My thinking was that it's some county + tract combination that the function doesn't like, so perhaps I could split my data into small groups (say of n=10) and try passing each through to the function iteratively, saving any successful output into a csv. I can then store and revisit the groups that failed, split them into increasingly small sizes until, hopefully, at least some of the names get predictions. I attempted this but am getting exactly the same error and the loop breaks.

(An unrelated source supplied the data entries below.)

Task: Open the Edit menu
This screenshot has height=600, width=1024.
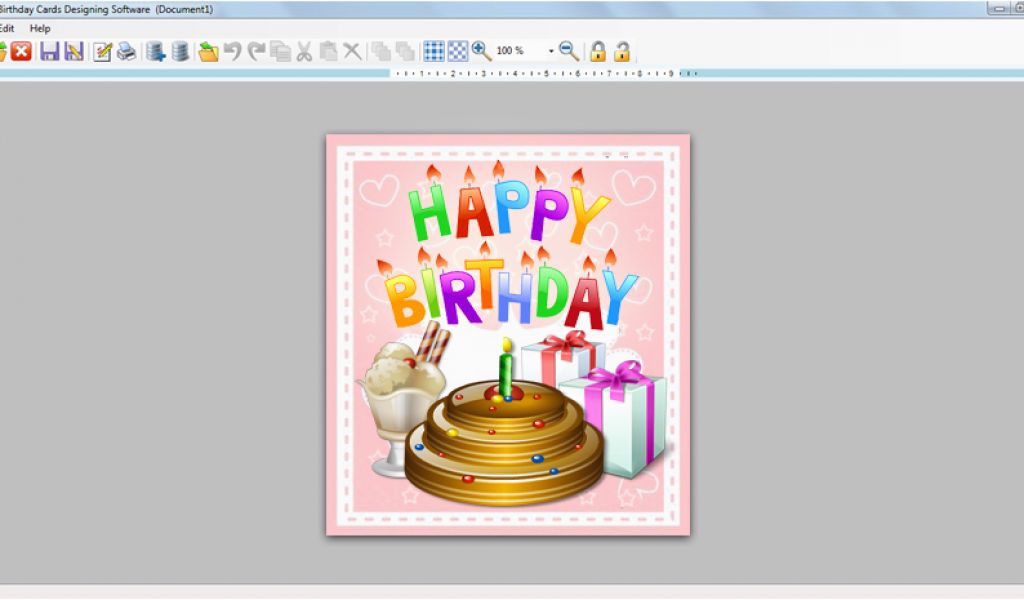Action: [x=6, y=29]
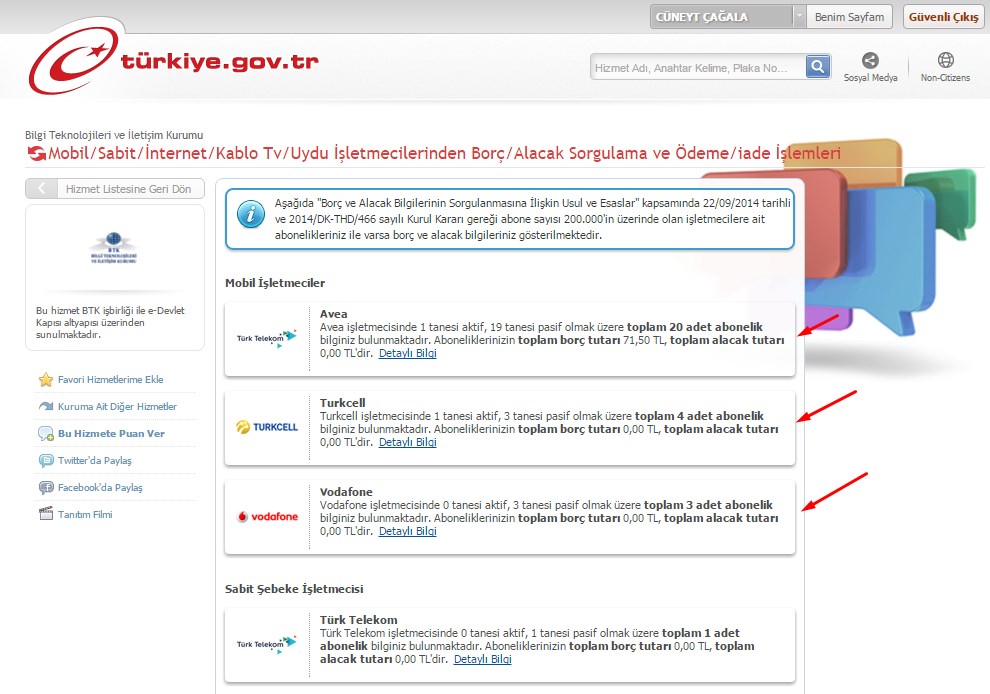Click the magnifier search button
The image size is (990, 694).
(818, 67)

See below for data for reprex

df <- tibble::tribble(
  ~surname, ~state, ~county, ~tract, ~party_code,
  "ALEXANDER",   "OR",     71L, 30101L,       "NAV",
  "AQUIPEL",   "OR",     71L, 30101L,       "NAV",
  "BABBITT",   "OR",     71L, 30101L,       "NAV",
  "BACKUS",   "OR",     71L, 30101L,       "DEM",
  "BACKUS",   "OR",     71L, 30101L,       "DEM",
  "BARKER",   "OR",     71L, 30101L,       "DEM",
  "BARTMAN",   "OR",     71L, 30303L,       "REP",
  "BARTMAN",   "OR",     71L, 30303L,       "REP",
  "BASS",   "OR",     71L, 30101L,       "DEM",
  "BATTERMAN",   "OR",     71L, 30303L,       "NAV",
  "BATTERMAN",   "OR",     71L, 30303L,       "NAV",
  "BEARDEN",   "OR",     71L, 30101L,       "NAV",
  "BELANDER",   "OR",     71L, 30101L,       "NAV",
  "BELL",   "OR",     71L, 30303L,       "NAV",
  "BEM",   "OR",     71L, 30101L,       "NAV",
  "BENNETT",   "OR",     71L, 30102L,       "NAV",
  "BERG",   "OR",     71L, 30101L,       "NAV",
  "BERGER",   "OR",     71L, 30303L,       "NAV",
  "BESEAU",   "OR",     71L, 30303L,       "NAV",
  "BIERER",   "OR",     71L, 30101L,       "IND",
  "BILLETTE",   "OR",     71L, 30303L,       "IND",
  "BISCHOFF",   "OR",     71L, 30101L,       "NAV",
  "BLATT",   "OR",     71L, 30101L,       "NAV",
  "BOCHART",   "OR",     71L, 30101L,       "NAV",
  "BOWLIN",   "OR",     71L, 30202L,       "NAV",
  "BURGESS",   "OR",     71L, 30303L,       "NAV",
  "BURNETT",   "OR",     71L, 30101L,       "NAV",
  "BURNETT",   "OR",     71L, 30101L,       "NAV",
  "BYE ODEA",   "OR",     71L, 30101L,       "NAV",
  "BYINGTON",   "OR",     71L, 30101L,       "NAV",
  "CARSLEY",   "OR",     71L, 30102L,       "NAV",
  "CARTWRIGHT",   "OR",     71L, 30101L,       "NAV",
  "CATES",   "OR",     71L, 30101L,       "NAV",
  "CHANDLER",   "OR",     71L, 30101L,       "NAV",
  "CHESHIER",   "OR",     71L, 30102L,       "NAV",
  "CISNEROS",   "OR",     71L, 30303L,       "NAV",
  "COE",   "OR",     71L, 30101L,       "NAV",
  "CORREA",   "OR",     71L, 30303L,       "NAV",
  "COSHOW",   "OR",     71L, 30101L,       "NAV",
  "COURTNEY",   "OR",     71L, 30101L,       "NAV",
  "CROFT",   "OR",     71L, 30101L,       "NAV",
  "CROSSLAND",   "OR",     71L, 30101L,       "NAV",
  "CRUZ",   "OR",     71L, 30102L,       "NAV",
  "CULLENS",   "OR",     71L, 30101L,       "NAV",
  "CURRIER",   "OR",     71L, 30101L,       "NAV",
  "DAHME",   "OR",     71L, 30303L,       "DEM",
  "DAHME",   "OR",     71L, 30303L,       "DEM",
  "DAVIS",   "OR",     71L, 30303L,       "NAV",
  "DAVIS",   "OR",     71L, 30101L,       "NAV",
  "DEHART",   "OR",     71L, 30303L,       "NAV",
  "DENMAN",   "OR",     71L, 30101L,       "NAV",
  "DENNIS",   "OR",     71L, 30101L,       "NAV",
  "DILLESHAW",   "OR",     71L, 30101L,       "NAV",
  "DOOTSON",   "OR",     71L, 30101L,       "NAV",
  "EIDE",   "OR",     71L, 30101L,       "NAV",
  "EILERS",   "OR",     71L, 30101L,       "NAV",
  "EKREN",   "OR",     71L, 30101L,       "DEM",
  "ELLIS",   "OR",     71L, 30101L,       "NAV",
  "ERICKSON",   "OR",     71L, 30101L,       "NAV",
  "ESKELSEN",   "OR",     71L, 30101L,       "NAV",
  "EVANS",   "OR",     71L, 30303L,       "NAV",
  "FETTIG",   "OR",     71L, 30102L,       "NAV",
  "FINDLEY",   "OR",     71L, 30102L,       "NAV",
  "FLANAGAN",   "OR",     71L, 30101L,       "DEM",
  "FRAYCHINEAUD",   "OR",     71L, 30102L,       "NAV",
  "FREY",   "OR",     71L, 30101L,       "NAV"
)

Solution

  • So it turns out if I change the line census.geo = "tract" to census.geo = "county" the code runs fine! Not a direct answer, as the package claims that I can get predictions at the tract level, but good enough!